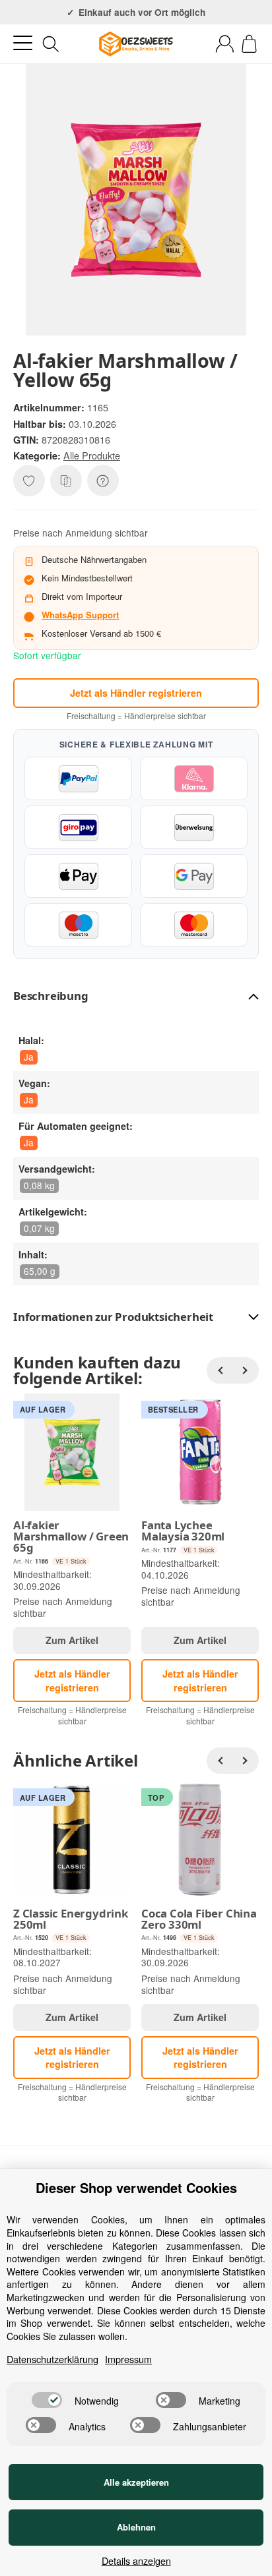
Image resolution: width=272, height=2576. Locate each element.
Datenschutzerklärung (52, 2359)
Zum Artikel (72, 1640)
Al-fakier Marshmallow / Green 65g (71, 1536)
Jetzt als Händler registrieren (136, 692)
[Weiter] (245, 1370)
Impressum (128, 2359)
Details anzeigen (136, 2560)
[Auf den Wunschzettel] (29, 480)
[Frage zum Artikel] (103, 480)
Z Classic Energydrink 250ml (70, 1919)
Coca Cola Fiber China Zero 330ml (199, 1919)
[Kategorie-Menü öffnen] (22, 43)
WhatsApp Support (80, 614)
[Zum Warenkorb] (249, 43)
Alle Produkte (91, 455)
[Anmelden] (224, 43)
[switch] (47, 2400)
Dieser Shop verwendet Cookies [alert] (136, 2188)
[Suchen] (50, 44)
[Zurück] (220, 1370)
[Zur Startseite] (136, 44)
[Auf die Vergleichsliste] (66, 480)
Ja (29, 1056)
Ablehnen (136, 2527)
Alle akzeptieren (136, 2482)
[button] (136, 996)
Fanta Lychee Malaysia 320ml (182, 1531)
_____
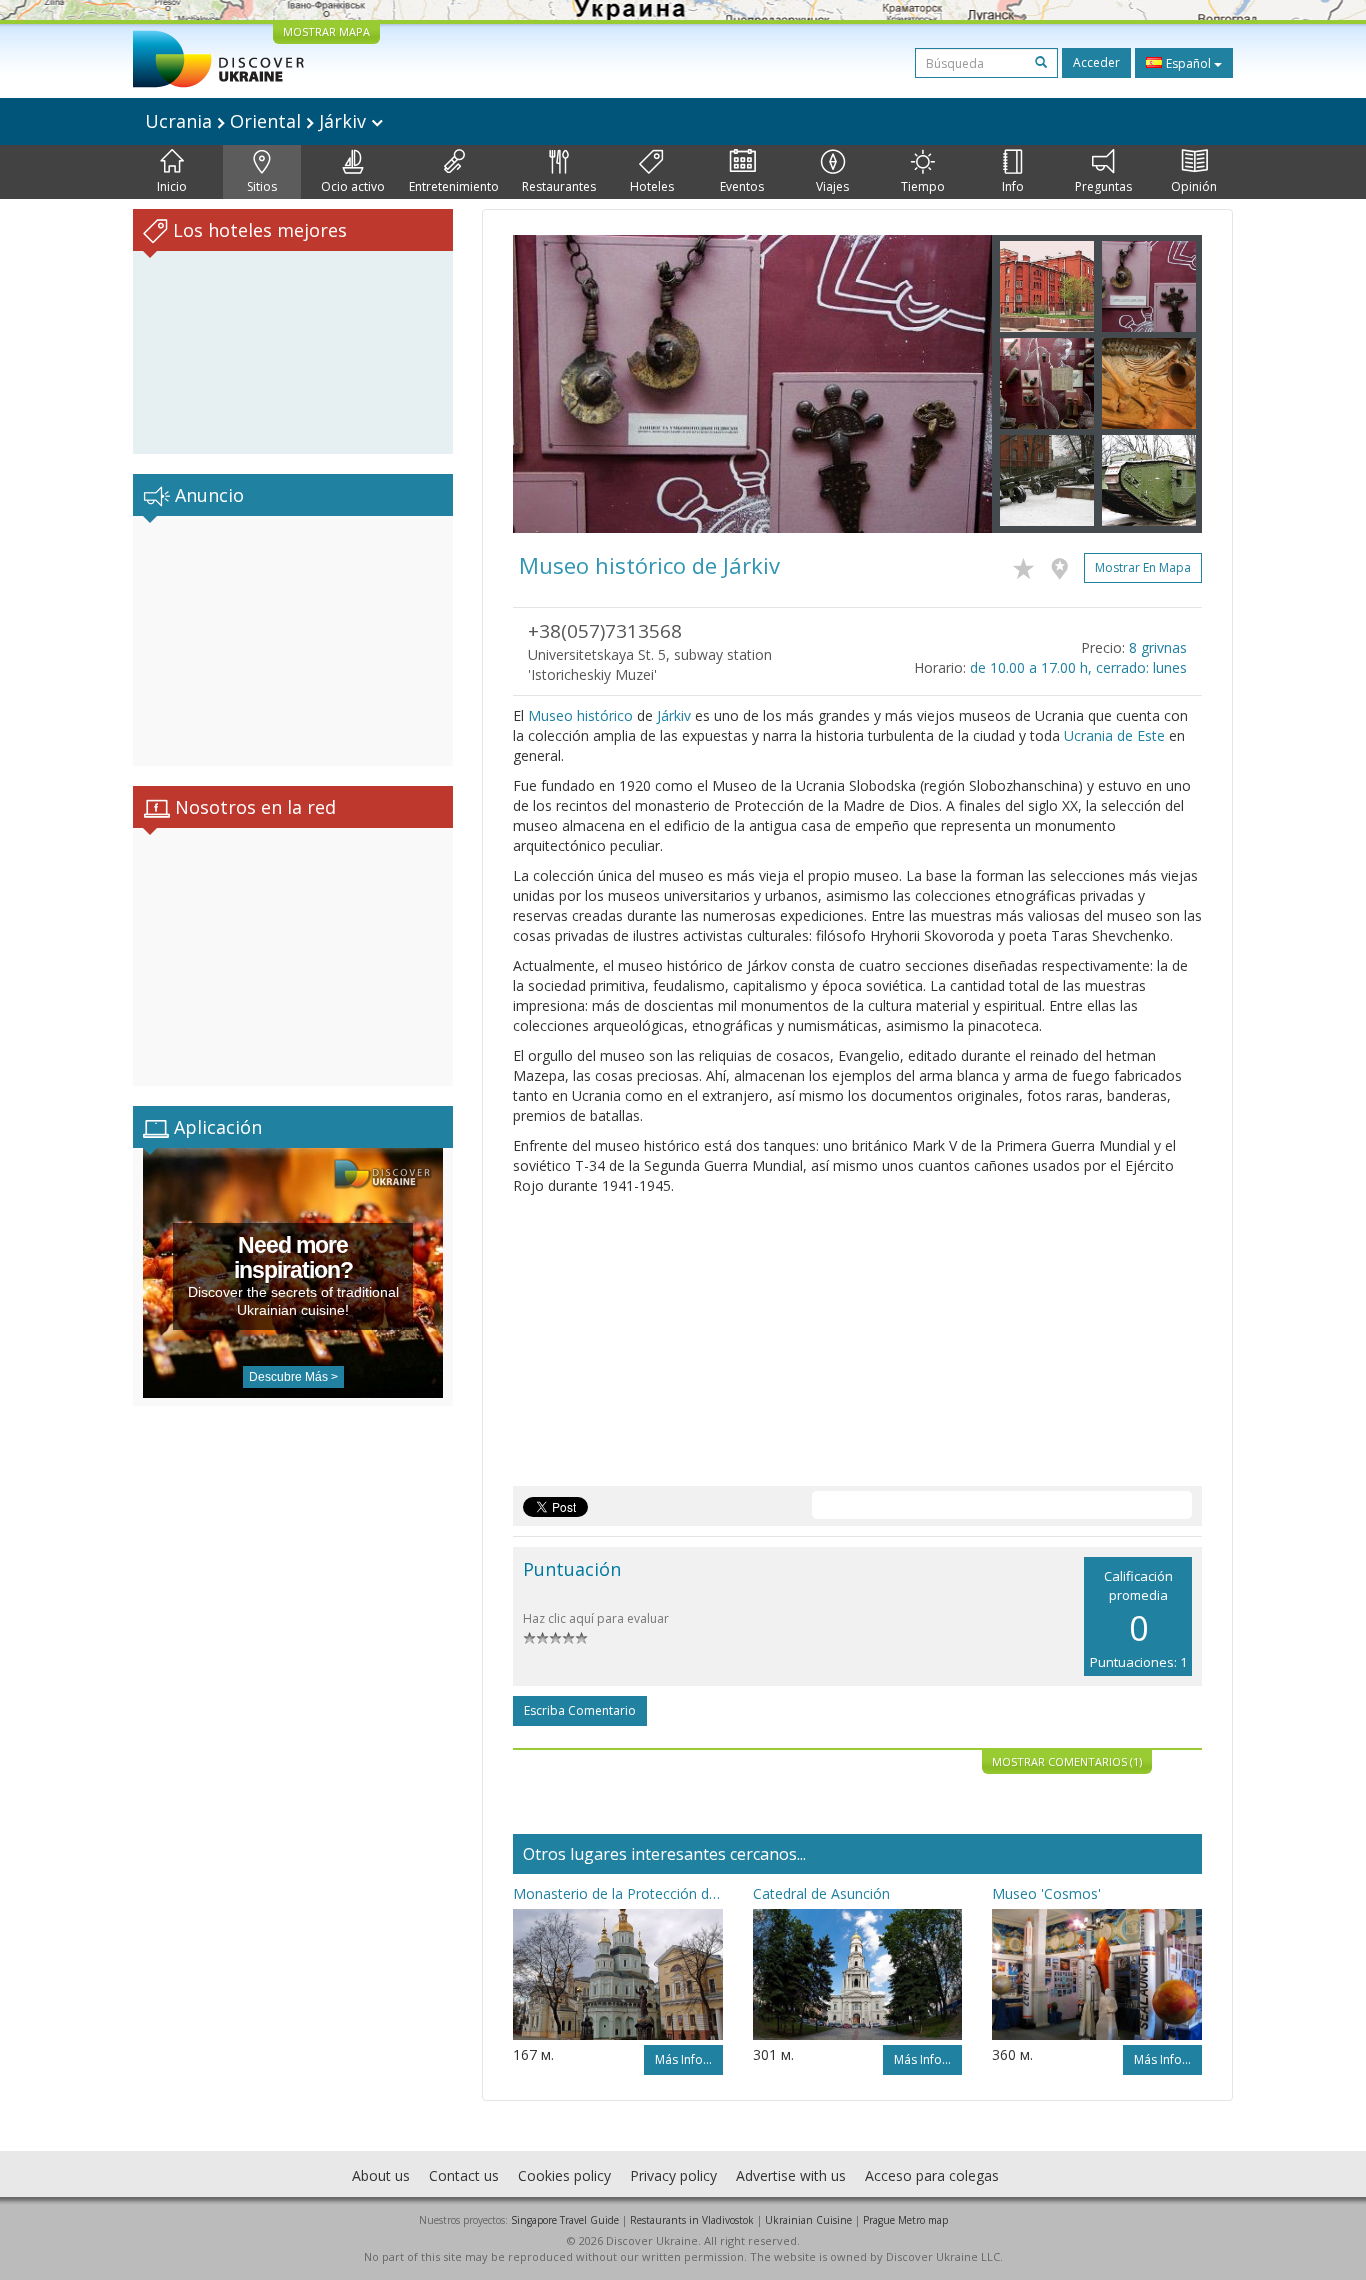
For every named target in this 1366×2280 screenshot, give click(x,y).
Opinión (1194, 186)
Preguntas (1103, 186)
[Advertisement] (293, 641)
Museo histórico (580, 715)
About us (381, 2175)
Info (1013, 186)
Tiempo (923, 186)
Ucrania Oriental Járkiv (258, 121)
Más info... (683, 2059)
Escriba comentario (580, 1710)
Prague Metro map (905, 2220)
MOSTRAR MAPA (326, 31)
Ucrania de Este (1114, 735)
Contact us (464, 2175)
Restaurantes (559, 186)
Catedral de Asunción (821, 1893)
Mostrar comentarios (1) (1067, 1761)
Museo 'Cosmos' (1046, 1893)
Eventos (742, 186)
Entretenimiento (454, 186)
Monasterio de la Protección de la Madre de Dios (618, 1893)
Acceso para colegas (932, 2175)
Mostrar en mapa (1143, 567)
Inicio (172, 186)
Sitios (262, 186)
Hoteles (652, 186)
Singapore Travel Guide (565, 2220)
_____
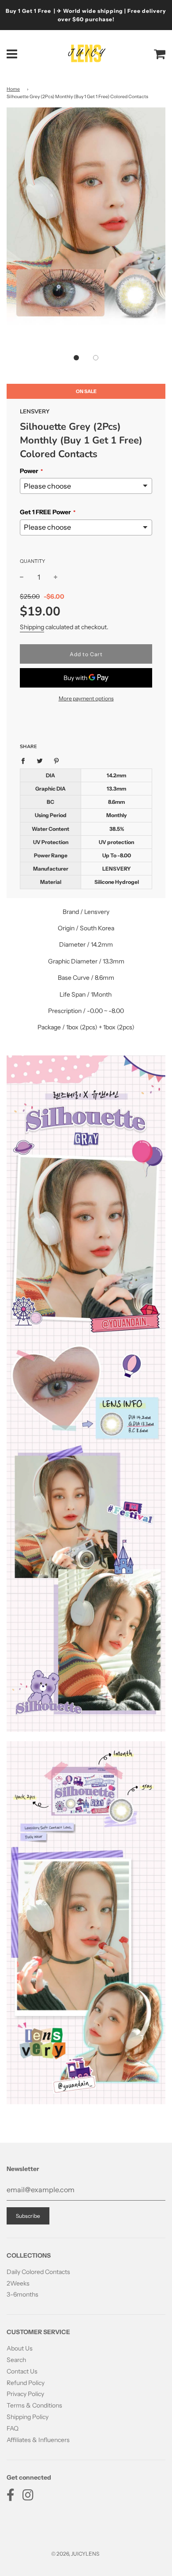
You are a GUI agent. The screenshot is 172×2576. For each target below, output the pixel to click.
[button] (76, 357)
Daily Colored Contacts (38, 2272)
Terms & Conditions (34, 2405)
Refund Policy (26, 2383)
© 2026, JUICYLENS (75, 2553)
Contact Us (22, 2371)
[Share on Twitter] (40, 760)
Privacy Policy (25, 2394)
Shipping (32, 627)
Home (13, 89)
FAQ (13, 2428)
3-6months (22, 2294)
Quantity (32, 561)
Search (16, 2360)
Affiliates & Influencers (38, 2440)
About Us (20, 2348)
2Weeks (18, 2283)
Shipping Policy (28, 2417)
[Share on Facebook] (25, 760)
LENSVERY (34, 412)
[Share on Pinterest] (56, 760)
_____
* WHAT THE TASK ASKS: Report each line of the records that holds the word "target".

* EXERCISE RESPONSE:
For every named target in this 1366×2280 screenshot, give click(x,y).
You are a GUI agent. The screenshot is 172×2576. For each target below, output the pixel to click.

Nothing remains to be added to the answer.